Hyperspectral In situ Support for PACE (HyperInSPACE); Open source data reduction for autonomously collected shipborne above water radiometry brings to light five years of NASA hyperspectral UV-VIS-NIR data.
Abstract:
The automated collection of above water hyperspectral radiometry is challenging even in a controlled environment, and especially problematic in the conditions routinely experienced on a ship underway passing through a broad range of optical water types. Deriving accurate estimates of ocean color under such circumstances requires that data are processed with dynamic and rigorous quality controls and methodologies corresponding to the platform configurations and diverse water types sampled from estuarine to pelagic environments.

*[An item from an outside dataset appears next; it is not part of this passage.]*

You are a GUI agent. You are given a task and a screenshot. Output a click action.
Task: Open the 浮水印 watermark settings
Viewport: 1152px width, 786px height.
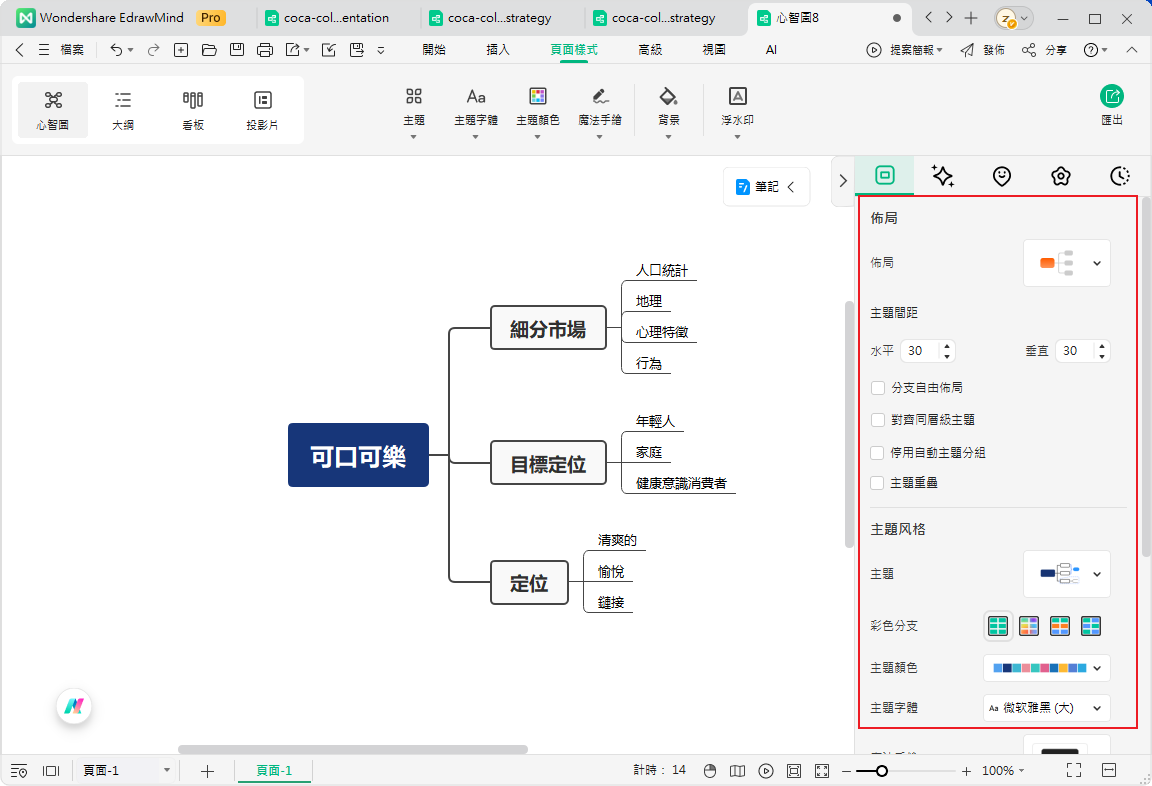click(x=737, y=109)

This most notably includes removal of sea surface reflection (sunlight, skylight, including polarization and spectral dependence) from the measured, upwelled total radiance, and extends to consideration of viewing and solar geometries, bi-directional correction, uncertainty quantification, platform effects, and a host of meteorological factors. HyperInSPACE is a newly developed Python software package designed to process above water hyperspectral radiometry from Satlantic HyperOCR raw binary counts to accurate ocean color products using established NASA and IOCCG protocols as well as emerging experimental methods in a traceable manner suitable for submission to the SeaWiFS Bio-optical Archive and Storage System. Unlike “black box” processing software such as ProSoft, HyperInSPACE is open source, platform independent, and freely available to the community. Its recent development has enabled the processing of >1800 hours of hyperspectral radiometry collections from the NASA Field Support Group from eight cruises over the past five years along the U.S. East and West Coasts, the Bahamas, the S.E. Pacific, E. Pacific, and N.E. Pacific, and the East Sea. These surveys will be compared with profiled radiometry and inherent optical and biogeochemical properties to improve estimates of instrument uncertainty and develop ocean color algorithms for retrieval of spectral IOPs, Kd, TSM, Chl-a, DOC, etc. from hyperspectral radiometry.